Edited excerpts from a chat:
As we head into the Union Funds amid heightened market volatility and chronic world uncertainties, what’s the Avenue’s expectation from the finance minister?
The expectation is for steadiness and continuity. Markets would really like the Funds to maintain supporting progress by infrastructure and capital spending, whereas staying firmly dedicated to fiscal self-discipline. A secure and predictable tax framework, together with focused help for MSMEs and consumption, may help reinforce confidence. In a unstable world atmosphere, clear steerage on the fiscal deficit trajectory and ease of doing enterprise will matter greater than big-ticket bulletins.From a market standpoint, what particular coverage measures or fiscal alerts can be most constructive for equities – whether or not on capex push, consumption help, or fiscal consolidation?
From a market perspective, readability and consistency will matter most. A continued however measured push on infrastructure and green-energy capex may help encourage personal funding. On the identical time, a transparent and credible path for fiscal consolidation will present consolation on valuations. Calibrated disinvestment and focused measures for manufacturing can drive progress with out straining public funds — and that steadiness is what markets are in search of.
Ought to the federal government incentivise FIIs with some tax sops?
Stability issues greater than sops. Whereas rationalising points of the capital good points framework and bettering readability round taxation may assist sentiment, FIIs primarily reply to progress visibility, coverage consistency, and foreign money stability. If the Funds reinforces these fundamentals, flows will comply with. Any incentives, if thought-about, must be measured and aligned with India’s long-term competitiveness slightly than short-term flows.
Funds has been historically seen as a set off for PSUs, rail, infra and defence sectors. Do you see a shopping for alternative in any of the pockets earlier than the Funds?
There might be selective alternatives, however this isn’t a time for blanket positioning. Rail and defence proceed to profit from sturdy order visibility and coverage help, which provides some consolation on fundamentals. Nevertheless, in PSUs and broader infrastructure, valuations already replicate lots of optimism. Buyers ought to keep selective and deal with execution energy slightly than the Funds headline.Within the final 12 months, we’ve got seen a transparent shift of focus from capex to consumption. How do you see capex-related performs going ahead?

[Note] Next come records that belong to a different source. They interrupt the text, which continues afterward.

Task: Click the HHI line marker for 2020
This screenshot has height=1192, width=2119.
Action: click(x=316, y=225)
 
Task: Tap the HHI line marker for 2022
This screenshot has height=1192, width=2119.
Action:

The shift is extra about rebalancing than abandoning capex. Consumption help has change into mandatory after a protracted investment-led cycle, however capital spending stays an necessary progress pillar. Going ahead, capex alternatives will probably be extra selective — targeted on sectors and corporations with clear demand visibility and powerful steadiness sheets, slightly than broad-based cyclical performs.
Are there particular sectors or themes the place earnings visibility and balance-sheet energy are sturdy sufficient to resist near-term volatility, no matter Funds outcomes?
Sure, and I consider these are largely pushed by fundamentals slightly than coverage occasions. Effectively-capitalised personal banks inside BFSI, choose consumption names with pricing energy, healthcare, and defence corporations with long-term order books supply comparatively higher earnings visibility. These sectors are likely to navigate near-term volatility extra comfortably as a result of execution and balance-sheet energy matter greater than Funds outcomes.
Small- and mid-cap shares have corrected sharply. Is that this a chance or is additional consolidation wanted?
The correction has improved risk-reward in elements of the mid- and small-cap area, however selectivity is vital. Whereas valuations have cooled, many shares are nonetheless priced for perfection. A phased strategy is smart — specializing in high-quality companies the place earnings can catch up over time, slightly than aggressive, broad-based publicity.
Which sectors are finest positioned to drive incremental earnings progress in FY26 and FY27?
Earnings progress over the following two years is more likely to be led by a mixture of cyclical restoration and structural themes. Banking and financials, autos, cement, telecom, choose consumption performs, and infrastructure-linked sectors are properly positioned. What is going to differentiate efficiency is balance-sheet energy and the power to transform demand into sustained earnings progress.